▶ [Dataset records]
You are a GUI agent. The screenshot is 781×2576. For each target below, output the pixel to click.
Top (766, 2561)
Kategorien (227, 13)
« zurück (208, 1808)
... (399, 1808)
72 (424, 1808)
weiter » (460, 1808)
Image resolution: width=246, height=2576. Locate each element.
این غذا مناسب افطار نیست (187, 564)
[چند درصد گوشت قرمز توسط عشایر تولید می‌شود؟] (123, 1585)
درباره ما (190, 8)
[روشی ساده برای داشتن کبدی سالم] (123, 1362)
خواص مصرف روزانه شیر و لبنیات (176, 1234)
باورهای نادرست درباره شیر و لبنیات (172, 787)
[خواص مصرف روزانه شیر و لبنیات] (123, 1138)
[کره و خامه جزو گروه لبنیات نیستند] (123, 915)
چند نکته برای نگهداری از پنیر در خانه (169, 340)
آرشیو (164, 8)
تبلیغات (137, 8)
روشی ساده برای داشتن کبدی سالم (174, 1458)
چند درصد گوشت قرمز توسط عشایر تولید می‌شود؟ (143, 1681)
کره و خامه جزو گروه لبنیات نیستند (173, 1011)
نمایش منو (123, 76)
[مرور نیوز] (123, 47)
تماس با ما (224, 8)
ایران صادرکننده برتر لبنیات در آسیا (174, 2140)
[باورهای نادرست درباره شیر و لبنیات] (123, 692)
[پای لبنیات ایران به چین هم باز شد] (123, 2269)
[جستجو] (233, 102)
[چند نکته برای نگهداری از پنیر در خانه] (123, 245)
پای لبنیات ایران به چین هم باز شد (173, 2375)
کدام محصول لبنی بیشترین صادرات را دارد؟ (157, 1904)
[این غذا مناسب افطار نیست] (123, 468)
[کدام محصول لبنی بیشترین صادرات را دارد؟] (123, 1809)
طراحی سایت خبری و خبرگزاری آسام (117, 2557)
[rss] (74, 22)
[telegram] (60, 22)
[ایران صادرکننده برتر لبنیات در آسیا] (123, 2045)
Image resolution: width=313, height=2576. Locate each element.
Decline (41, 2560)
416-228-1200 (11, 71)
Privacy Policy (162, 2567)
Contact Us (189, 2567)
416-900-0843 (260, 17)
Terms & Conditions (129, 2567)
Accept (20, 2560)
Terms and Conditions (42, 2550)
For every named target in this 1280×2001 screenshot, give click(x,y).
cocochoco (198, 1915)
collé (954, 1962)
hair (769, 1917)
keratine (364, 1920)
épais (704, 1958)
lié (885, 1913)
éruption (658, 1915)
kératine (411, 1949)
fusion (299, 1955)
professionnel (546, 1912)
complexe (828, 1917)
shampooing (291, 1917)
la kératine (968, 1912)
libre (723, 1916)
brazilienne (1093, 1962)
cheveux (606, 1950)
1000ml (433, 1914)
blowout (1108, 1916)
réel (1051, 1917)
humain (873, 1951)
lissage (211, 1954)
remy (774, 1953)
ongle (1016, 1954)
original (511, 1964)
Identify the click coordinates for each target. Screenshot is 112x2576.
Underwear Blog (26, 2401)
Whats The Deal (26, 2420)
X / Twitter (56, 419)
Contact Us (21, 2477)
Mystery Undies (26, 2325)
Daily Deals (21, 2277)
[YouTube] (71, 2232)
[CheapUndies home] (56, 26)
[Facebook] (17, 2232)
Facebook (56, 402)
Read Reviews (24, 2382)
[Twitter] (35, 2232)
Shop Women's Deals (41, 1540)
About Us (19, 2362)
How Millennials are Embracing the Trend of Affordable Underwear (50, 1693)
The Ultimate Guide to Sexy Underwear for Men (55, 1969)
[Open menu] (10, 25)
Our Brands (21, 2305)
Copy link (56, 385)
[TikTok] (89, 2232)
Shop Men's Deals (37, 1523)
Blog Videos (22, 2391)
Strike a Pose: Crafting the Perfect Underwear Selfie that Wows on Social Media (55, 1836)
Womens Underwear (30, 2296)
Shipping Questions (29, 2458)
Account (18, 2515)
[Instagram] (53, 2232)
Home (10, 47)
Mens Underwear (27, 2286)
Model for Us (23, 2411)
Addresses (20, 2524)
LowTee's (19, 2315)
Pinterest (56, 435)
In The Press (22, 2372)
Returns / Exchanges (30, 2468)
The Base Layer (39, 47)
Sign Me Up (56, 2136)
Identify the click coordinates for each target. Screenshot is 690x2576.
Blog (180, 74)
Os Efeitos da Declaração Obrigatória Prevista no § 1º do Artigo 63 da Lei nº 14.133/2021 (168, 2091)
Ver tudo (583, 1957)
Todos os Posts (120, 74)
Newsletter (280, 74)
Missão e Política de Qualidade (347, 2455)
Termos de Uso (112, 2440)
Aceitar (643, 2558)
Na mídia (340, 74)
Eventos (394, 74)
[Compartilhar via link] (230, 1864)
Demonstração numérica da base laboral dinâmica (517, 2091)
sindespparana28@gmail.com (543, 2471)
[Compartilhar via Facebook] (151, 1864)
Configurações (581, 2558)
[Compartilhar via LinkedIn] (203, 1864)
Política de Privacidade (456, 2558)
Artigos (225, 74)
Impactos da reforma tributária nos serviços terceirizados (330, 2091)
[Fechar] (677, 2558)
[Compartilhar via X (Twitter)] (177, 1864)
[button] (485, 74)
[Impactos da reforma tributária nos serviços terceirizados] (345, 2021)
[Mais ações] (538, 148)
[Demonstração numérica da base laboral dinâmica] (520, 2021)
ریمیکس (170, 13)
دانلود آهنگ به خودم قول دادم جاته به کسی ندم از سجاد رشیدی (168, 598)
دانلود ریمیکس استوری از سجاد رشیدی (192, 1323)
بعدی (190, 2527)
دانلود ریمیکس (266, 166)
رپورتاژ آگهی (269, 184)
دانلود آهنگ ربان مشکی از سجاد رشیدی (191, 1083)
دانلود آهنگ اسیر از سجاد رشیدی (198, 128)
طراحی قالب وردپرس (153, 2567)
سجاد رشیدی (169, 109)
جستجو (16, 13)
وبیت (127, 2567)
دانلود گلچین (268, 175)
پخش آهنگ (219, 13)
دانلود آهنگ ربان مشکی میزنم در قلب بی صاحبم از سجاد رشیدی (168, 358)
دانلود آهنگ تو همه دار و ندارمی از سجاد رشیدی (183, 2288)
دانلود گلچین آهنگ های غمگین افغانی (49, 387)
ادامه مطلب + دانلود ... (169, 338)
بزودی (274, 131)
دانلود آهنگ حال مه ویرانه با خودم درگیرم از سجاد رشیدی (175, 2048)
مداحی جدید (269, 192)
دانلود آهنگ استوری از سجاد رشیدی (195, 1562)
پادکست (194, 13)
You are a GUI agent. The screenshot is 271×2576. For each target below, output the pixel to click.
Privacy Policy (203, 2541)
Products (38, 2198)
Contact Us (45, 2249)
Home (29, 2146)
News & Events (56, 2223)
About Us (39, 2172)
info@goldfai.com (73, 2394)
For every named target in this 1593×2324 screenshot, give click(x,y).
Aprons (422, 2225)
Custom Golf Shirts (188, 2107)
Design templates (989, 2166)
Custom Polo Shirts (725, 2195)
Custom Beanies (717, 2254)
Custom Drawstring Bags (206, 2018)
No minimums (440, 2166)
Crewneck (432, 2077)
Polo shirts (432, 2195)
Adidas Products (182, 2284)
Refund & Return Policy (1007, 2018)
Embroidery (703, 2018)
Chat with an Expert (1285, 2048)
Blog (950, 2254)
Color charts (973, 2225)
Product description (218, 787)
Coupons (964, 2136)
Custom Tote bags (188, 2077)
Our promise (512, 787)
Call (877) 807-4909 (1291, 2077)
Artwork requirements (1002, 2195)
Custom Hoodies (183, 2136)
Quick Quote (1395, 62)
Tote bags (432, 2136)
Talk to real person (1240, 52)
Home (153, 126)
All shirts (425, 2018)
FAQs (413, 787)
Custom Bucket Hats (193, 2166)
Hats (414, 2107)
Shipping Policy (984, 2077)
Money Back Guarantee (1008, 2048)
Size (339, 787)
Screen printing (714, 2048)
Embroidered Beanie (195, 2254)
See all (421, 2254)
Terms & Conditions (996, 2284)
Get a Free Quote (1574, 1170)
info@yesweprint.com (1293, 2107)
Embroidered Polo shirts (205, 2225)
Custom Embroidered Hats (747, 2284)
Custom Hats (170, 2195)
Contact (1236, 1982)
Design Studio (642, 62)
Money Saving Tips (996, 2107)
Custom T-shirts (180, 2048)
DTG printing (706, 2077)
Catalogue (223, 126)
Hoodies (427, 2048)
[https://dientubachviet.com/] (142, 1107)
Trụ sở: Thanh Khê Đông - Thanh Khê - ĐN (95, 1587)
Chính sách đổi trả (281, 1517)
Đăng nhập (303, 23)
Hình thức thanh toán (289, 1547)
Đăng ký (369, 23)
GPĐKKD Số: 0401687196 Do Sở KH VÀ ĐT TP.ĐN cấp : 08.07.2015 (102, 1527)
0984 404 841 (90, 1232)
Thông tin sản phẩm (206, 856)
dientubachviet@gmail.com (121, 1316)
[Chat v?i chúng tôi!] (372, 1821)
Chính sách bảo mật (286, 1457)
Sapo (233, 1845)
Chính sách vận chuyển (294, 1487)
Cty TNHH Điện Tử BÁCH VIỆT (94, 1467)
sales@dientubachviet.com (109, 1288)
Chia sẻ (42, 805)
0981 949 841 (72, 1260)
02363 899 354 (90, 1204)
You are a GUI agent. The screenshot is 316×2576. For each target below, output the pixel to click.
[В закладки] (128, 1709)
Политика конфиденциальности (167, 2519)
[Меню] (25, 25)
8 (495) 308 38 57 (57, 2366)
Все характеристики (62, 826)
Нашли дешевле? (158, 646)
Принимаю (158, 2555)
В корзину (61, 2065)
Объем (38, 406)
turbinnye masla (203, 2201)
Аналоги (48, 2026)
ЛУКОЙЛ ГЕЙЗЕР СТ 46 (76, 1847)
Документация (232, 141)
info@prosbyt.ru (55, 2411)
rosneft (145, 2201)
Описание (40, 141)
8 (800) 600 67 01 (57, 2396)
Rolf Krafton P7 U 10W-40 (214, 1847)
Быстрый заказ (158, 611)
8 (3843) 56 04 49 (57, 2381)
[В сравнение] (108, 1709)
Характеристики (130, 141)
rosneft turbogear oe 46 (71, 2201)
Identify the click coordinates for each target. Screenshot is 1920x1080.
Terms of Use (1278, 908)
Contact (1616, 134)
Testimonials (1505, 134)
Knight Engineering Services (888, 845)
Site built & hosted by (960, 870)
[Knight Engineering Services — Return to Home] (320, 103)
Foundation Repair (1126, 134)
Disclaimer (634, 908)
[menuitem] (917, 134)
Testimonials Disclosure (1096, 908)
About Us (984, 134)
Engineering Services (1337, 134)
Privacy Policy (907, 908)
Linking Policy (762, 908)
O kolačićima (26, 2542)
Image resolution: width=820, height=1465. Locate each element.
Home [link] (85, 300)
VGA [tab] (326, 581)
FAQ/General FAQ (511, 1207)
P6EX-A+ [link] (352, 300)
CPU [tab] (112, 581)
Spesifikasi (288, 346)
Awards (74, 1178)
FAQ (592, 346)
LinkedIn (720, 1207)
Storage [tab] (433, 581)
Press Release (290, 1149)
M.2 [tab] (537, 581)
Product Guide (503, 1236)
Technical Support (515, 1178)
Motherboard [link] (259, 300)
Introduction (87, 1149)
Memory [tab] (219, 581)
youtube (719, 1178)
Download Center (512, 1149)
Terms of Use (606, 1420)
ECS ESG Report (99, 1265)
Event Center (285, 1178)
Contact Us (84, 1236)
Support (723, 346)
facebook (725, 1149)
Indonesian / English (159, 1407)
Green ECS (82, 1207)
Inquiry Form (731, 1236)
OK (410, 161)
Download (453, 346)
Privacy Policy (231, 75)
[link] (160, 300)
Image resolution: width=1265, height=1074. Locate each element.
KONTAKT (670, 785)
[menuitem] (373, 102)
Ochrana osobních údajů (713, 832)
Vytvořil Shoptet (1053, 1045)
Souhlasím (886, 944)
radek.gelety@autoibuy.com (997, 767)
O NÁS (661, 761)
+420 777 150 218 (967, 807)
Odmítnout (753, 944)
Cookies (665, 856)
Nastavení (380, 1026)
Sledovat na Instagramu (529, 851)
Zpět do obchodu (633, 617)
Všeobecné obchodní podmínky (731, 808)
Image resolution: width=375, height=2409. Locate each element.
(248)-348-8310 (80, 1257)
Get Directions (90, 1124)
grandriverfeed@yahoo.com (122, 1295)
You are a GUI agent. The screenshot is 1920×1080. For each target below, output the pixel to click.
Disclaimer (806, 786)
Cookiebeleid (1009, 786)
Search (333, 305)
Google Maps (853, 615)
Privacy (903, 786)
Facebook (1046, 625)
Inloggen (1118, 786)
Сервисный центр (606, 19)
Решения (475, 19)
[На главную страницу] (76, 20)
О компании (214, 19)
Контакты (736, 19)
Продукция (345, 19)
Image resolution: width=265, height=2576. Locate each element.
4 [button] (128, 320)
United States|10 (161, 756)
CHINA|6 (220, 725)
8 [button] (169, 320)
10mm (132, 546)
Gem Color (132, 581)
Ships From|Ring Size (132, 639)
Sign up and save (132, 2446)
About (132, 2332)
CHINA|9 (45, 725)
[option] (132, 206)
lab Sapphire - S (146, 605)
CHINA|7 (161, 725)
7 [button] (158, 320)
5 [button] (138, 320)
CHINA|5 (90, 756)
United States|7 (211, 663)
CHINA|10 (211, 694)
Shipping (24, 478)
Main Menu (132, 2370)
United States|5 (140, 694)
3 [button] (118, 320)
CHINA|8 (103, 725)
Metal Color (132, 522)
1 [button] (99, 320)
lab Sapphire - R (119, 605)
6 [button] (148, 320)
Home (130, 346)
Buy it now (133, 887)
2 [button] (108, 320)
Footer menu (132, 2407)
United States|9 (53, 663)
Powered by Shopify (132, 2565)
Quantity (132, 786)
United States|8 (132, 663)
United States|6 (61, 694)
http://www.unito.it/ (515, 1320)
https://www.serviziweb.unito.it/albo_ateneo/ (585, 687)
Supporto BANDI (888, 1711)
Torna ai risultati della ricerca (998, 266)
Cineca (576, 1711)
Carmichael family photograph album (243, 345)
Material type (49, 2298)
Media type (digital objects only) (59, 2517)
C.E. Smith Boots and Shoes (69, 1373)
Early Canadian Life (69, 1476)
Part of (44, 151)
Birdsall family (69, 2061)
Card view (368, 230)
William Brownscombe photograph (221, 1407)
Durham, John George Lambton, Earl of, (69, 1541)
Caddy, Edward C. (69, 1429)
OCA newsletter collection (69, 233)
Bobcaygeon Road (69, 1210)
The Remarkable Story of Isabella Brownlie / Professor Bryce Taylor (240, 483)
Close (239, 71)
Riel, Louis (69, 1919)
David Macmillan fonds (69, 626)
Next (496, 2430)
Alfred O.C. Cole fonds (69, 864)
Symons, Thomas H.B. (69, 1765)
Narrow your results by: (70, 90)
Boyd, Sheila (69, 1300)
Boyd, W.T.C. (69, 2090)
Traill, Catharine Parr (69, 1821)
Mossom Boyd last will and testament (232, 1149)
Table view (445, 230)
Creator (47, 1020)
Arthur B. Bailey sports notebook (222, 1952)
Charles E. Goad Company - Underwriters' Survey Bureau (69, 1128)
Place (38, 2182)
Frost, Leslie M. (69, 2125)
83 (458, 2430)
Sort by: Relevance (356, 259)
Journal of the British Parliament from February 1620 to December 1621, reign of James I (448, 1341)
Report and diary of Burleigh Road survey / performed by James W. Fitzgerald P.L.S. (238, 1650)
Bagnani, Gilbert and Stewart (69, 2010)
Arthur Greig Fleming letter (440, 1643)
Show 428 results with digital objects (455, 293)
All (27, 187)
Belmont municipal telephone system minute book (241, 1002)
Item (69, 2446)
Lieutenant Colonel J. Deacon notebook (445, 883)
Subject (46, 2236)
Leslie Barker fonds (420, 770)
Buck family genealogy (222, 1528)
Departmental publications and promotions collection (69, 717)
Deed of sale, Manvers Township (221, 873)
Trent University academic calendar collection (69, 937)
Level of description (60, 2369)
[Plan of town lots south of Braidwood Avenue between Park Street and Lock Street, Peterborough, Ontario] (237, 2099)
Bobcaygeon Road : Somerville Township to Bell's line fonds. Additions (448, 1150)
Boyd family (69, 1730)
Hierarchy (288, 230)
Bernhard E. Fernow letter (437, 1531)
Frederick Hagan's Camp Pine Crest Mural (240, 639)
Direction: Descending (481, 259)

▶ [Requirement]
Retype exactly the span of lines from the one with "طراحی قالب وردپرس (153, 2567)" through the one with "No minimums (440, 2166)"; include both ends and omit the rest of the material.

▶ [Completed exercise]
طراحی قالب وردپرس (153, 2567)
سجاد رشیدی (169, 109)
جستجو (16, 13)
وبیت (127, 2567)
دانلود گلچین (268, 175)
پخش آهنگ (219, 13)
دانلود آهنگ ربان مشکی میزنم در قلب بی صاحبم از سجاد رشیدی (168, 358)
دانلود آهنگ تو همه دار و ندارمی از سجاد رشیدی (183, 2288)
دانلود گلچین آهنگ های غمگین افغانی (49, 387)
ادامه مطلب + دانلود ... (169, 338)
بزودی (274, 131)
دانلود آهنگ حال مه ویرانه با خودم درگیرم از سجاد رشیدی (175, 2048)
مداحی جدید (269, 192)
دانلود آهنگ استوری از سجاد رشیدی (195, 1562)
پادکست (194, 13)
You are a GUI agent. The screenshot is 271×2576. For each target below, output the pixel to click.
Privacy Policy (203, 2541)
Products (38, 2198)
Contact Us (45, 2249)
Home (29, 2146)
News & Events (56, 2223)
About Us (39, 2172)
info@goldfai.com (73, 2394)
For every named target in this 1593×2324 screenshot, give click(x,y).
Aprons (422, 2225)
Custom Golf Shirts (188, 2107)
Design templates (989, 2166)
Custom Polo Shirts (725, 2195)
Custom Beanies (717, 2254)
Custom Drawstring Bags (206, 2018)
No minimums (440, 2166)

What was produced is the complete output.